Regular PA can mitigate many aspects of the aging process, from molecular to systemic. Physical activity has been demonstrated to preserve mitochondrial health, both in the skeletal muscle [62,63,64] and other organ tissues, including the lung [65]. Generally, PA bolsters the cellular anti-oxidative capacities [66,67,68,69] and it has also been shown to attenuate aging-related deficiencies of anti-oxidative defense systems [67]. As the restoration of redox homeostasis (by genetic and pharmacological inactivation of the reactive oxygen species producing NADPH oxidase-4) ameliorated aging-related lung fibrosis in mice [70], the oxidative stress-mitigating effects of exercise may explain some of the benefits regular exercise confers specifically on pulmonary function. Moreover, PA also mitigates increasing inflammation at a higher age [71]. Finally, there is some evidence that PA increases resilience to lung injury and infection. Two weeks of exercise, for example, prevented mitochondrial damage and the formation of edema in the lungs in a rodent model of experimental lung injury [65]. In summary, there is growing evidence for a beneficial role of PA on the aging process of the pulmonary system.

5 How Much Does PA Slow Down the Age-Related Decline in Pulmonary Function?
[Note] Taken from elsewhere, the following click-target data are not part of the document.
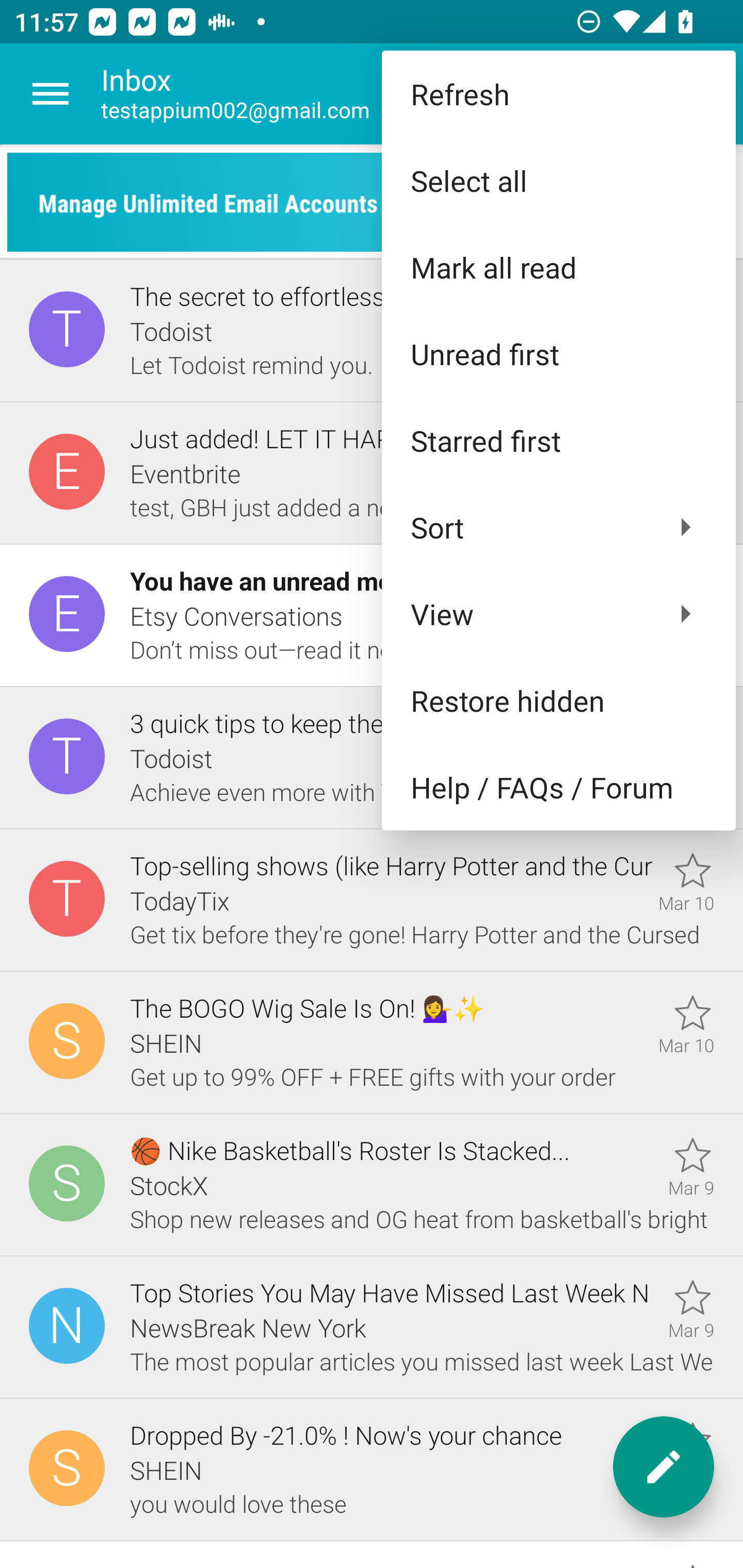
Refresh (558, 93)
Select all (558, 180)
Mark all read (558, 267)
Unread first (558, 353)
Starred first (558, 440)
Sort (558, 527)
View (558, 613)
Restore hidden (558, 699)
Help / FAQs / Forum (558, 787)
Given the description of an element on the screen output the (x, y) to click on. 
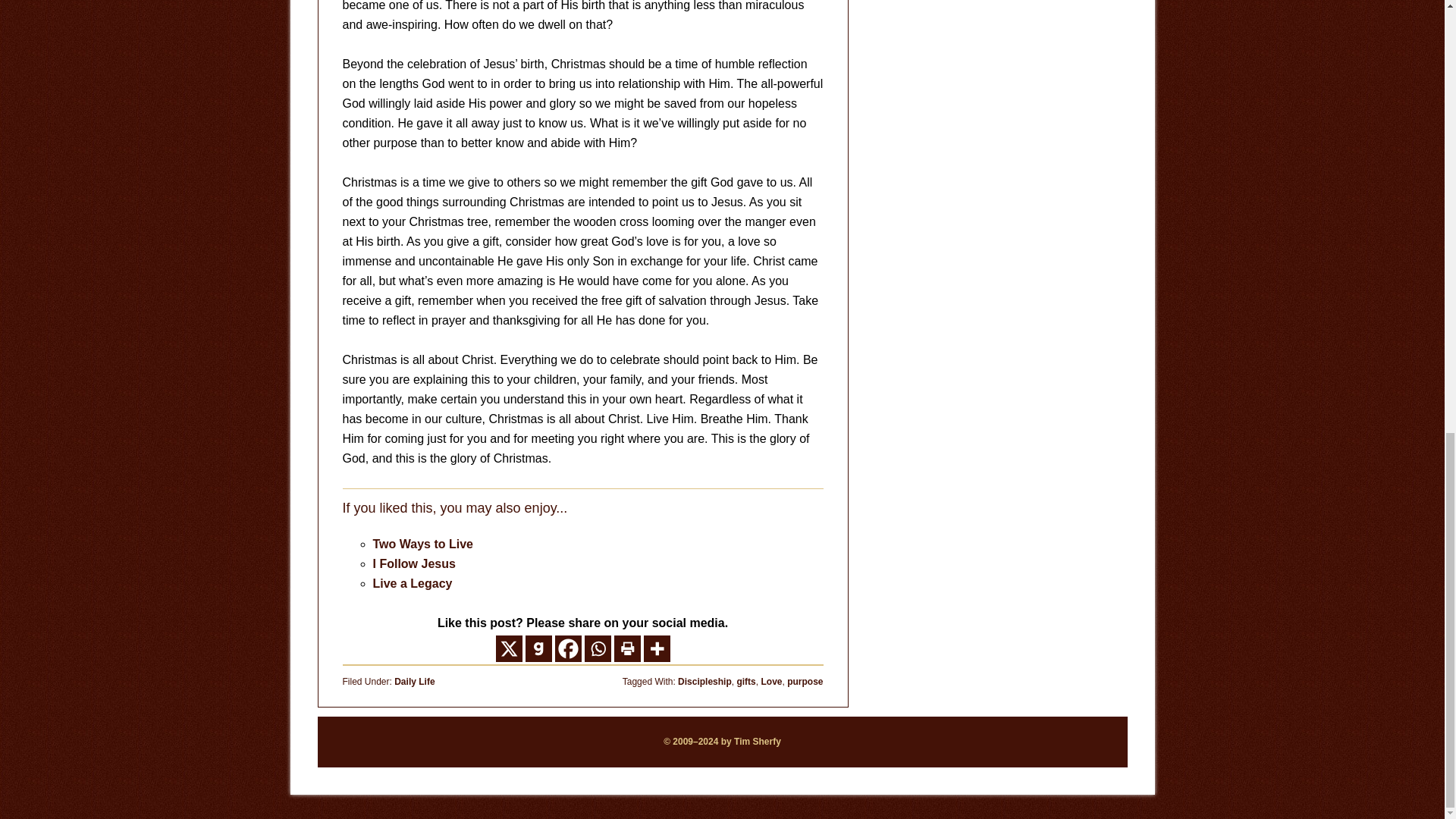
I Follow Jesus (413, 563)
purpose (804, 681)
Two Ways to Live (422, 543)
X (509, 648)
Two Ways to Live (422, 543)
Live a Legacy (412, 583)
Whatsapp (596, 648)
Love (770, 681)
gifts (745, 681)
I Follow Jesus (413, 563)
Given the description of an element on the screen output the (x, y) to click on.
A recent, large, multicenter cohort study addressed this question (in smokers) and demonstrated a linear increase of FEV1 with both frequency (up to four or more times per week) and duration (up to ≥ 4 h per week) of usual vigorous PA [72]. These findings support the advice to meet current public health guidelines, which recommend at least 150–300 min of PA at moderate intensity or 75–150 min at vigorous intensity per week [73]. Nevertheless, sophisticated longitudinal studies are needed to elucidate how different types of PA, including exercise training, impact on the aging process of the pulmonary system over the course of a lifetime in both sexes.

6 Conclusions

A larger than normal decline in pulmonary function (i.e., FEV1) in otherwise healthy aging individuals may limit VO2max. In very fit people, this effect may become apparent relatively early due to their greater ventilatory requirements. It is well established that even FEV1 threshold values above the lower limits of normal pulmonary function modulate individual VO2max levels, and thus also morbidity and mortality from various diseases. Importantly, recent research provides growing evidence for the beneficial effects of regular PA on factors related to pulmonary function and consequently on VO2max and associated health benefits. Although well-designed studies are required to confirm this preliminary evidence, the current knowledge indicates that PA might slow down the age-related deterioration of pulmonary function and thus provides a further powerful argument to start and/or maintain regular PA.